Note: Moses of Chorene speaks of an invasion of Armenia by the Khazars in
the second century, l. ii. c. 62. M. St. Martin suspects them to be the same
with the Hunnish nation of the Acatires or Agazzires. They are called by the
Greek historians Eastern Turks; like the Madjars and other Hunnish or Finnish
tribes, they had probably received some admixture from the genuine Turkish
races. Ibn. Hankal (Oriental Geography) says that their language was like the
Bulgarian, and considers them a people of Finnish or Hunnish race. Klaproth,
Tabl. Hist. p. 268 - 273. Abel Remusat, Rech. sur les Langues Tartares, tom.
i. p. 315, 316. St. Martin, vol. xi. p. 115. - M]

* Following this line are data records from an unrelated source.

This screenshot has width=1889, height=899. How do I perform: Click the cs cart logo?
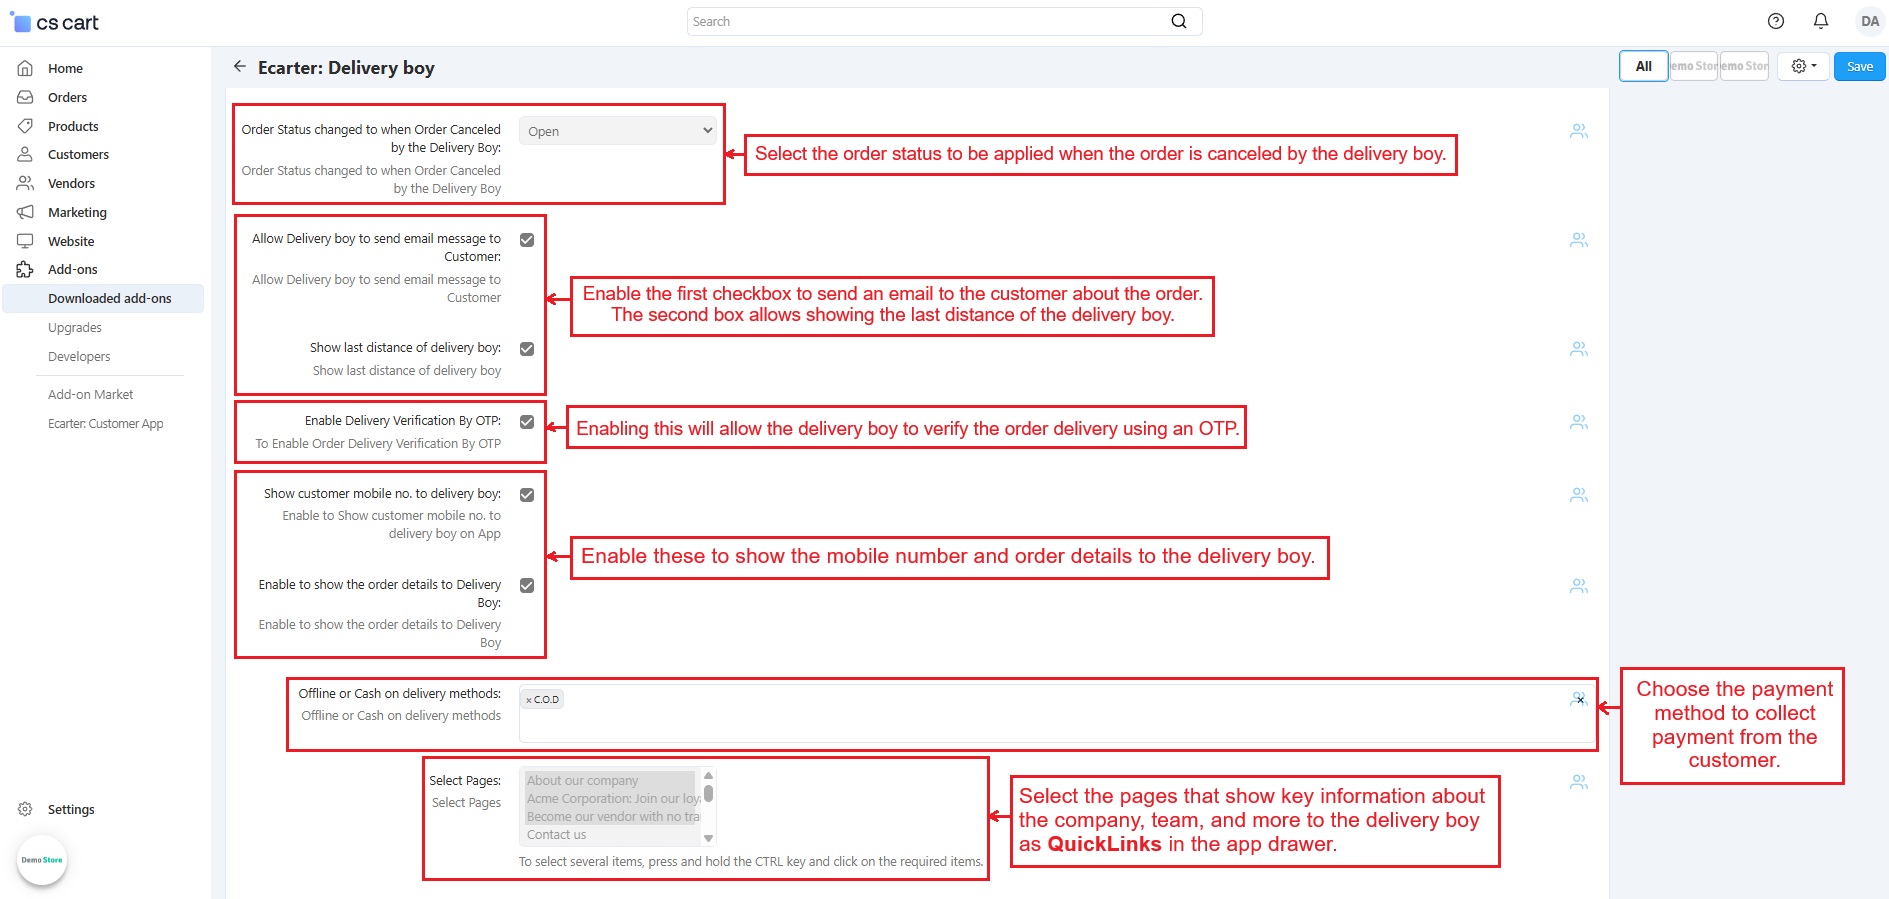[x=55, y=22]
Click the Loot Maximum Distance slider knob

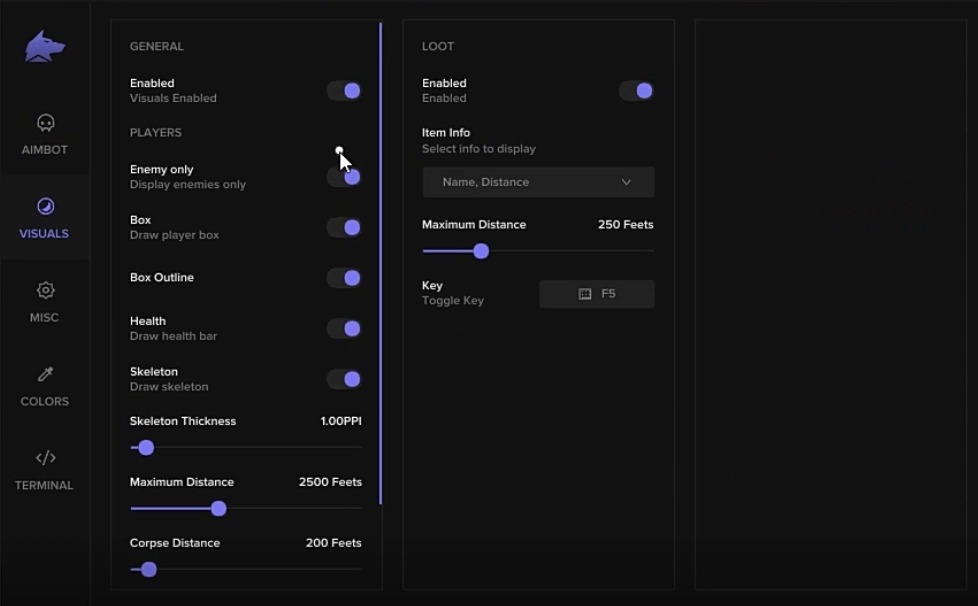coord(481,251)
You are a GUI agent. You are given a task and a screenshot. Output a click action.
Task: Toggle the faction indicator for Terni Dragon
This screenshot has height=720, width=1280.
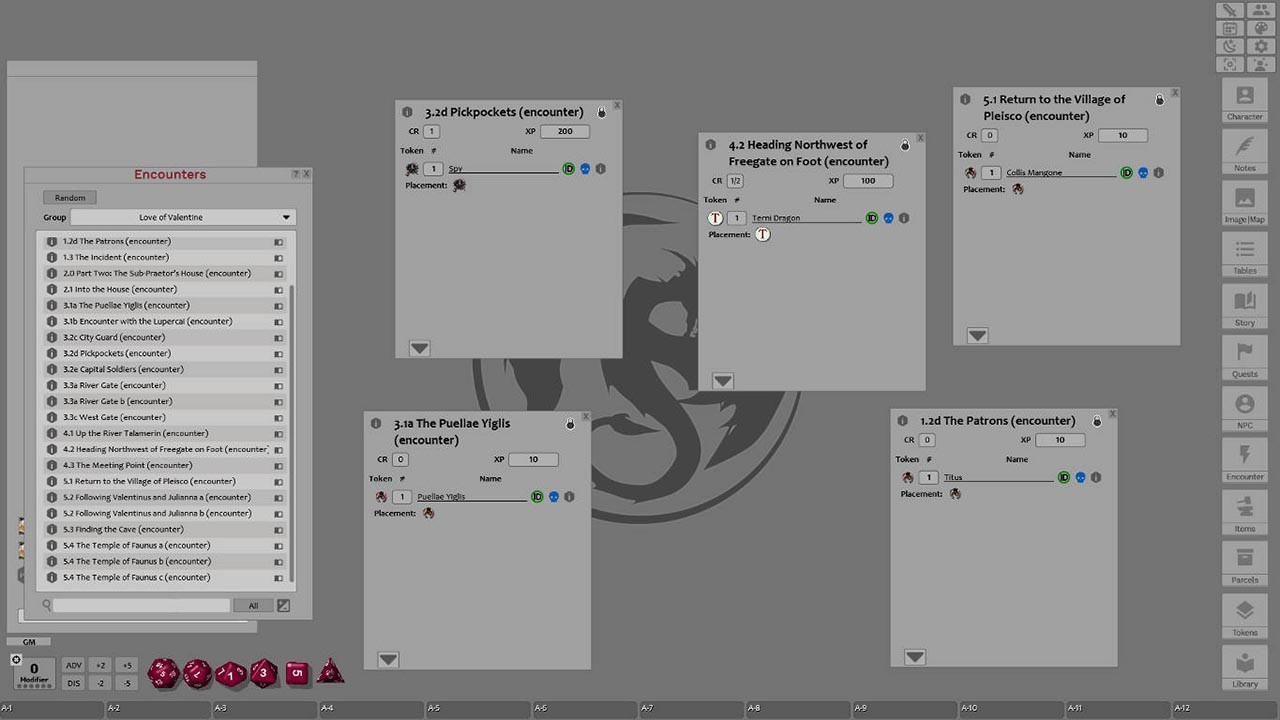tap(888, 218)
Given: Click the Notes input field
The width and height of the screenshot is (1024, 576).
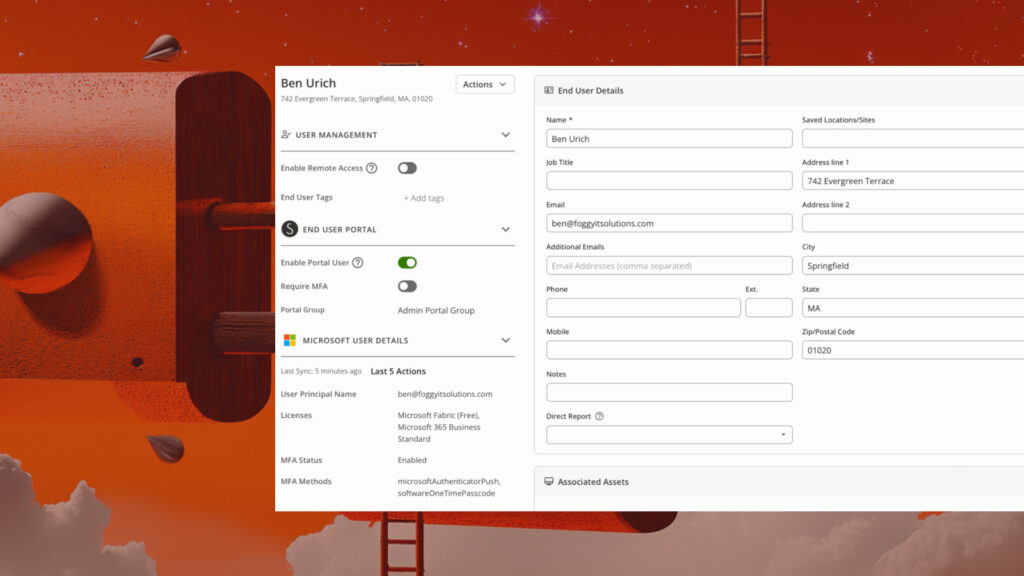Looking at the screenshot, I should click(668, 392).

[Footnote 99: Epiphania, or Eudocia, the only daughter of Heraclius and his
first wife Eudocia, was born at Constantinople on the 7th of July, A.D. 611,
baptized the 15th of August, and crowned (in the oratory of St. Stephen in the
palace) the 4th of October of the same year. At this time she was about
fifteen. Eudocia was afterwards sent to her Turkish husband, but the news of
his death stopped her journey, and prevented the consummation, (Ducange,
Familiae Byzantin. p. 118.)]
[Footnote 100: Elmcain (Hist. Saracen. p. 13 - 16) gives some curious and
probable facts; but his numbers are rather too high - 300,000 Romans assembled
at Edessa - 500,000 Persians killed at Nineveh. The abatement of a cipher is
scarcely enough to restore his sanity]
Deprived of his firmest support, and doubtful of the fidelity of his
subjects, the greatness of Chosroes was still conspicuous in its ruins. The
number of five hundred thousand may be interpreted as an Oriental metaphor, to
describe the men and arms, the horses and elephants, that covered Media and
Assyria against the invasion of Heraclius. Yet the Romans boldly advanced
from the Araxes to the Tigris, and the timid prudence of Rhazates was content
to follow them by forced marches through a desolate country, till he received
a peremptory mandate to risk the fate of Persia in a decisive battle.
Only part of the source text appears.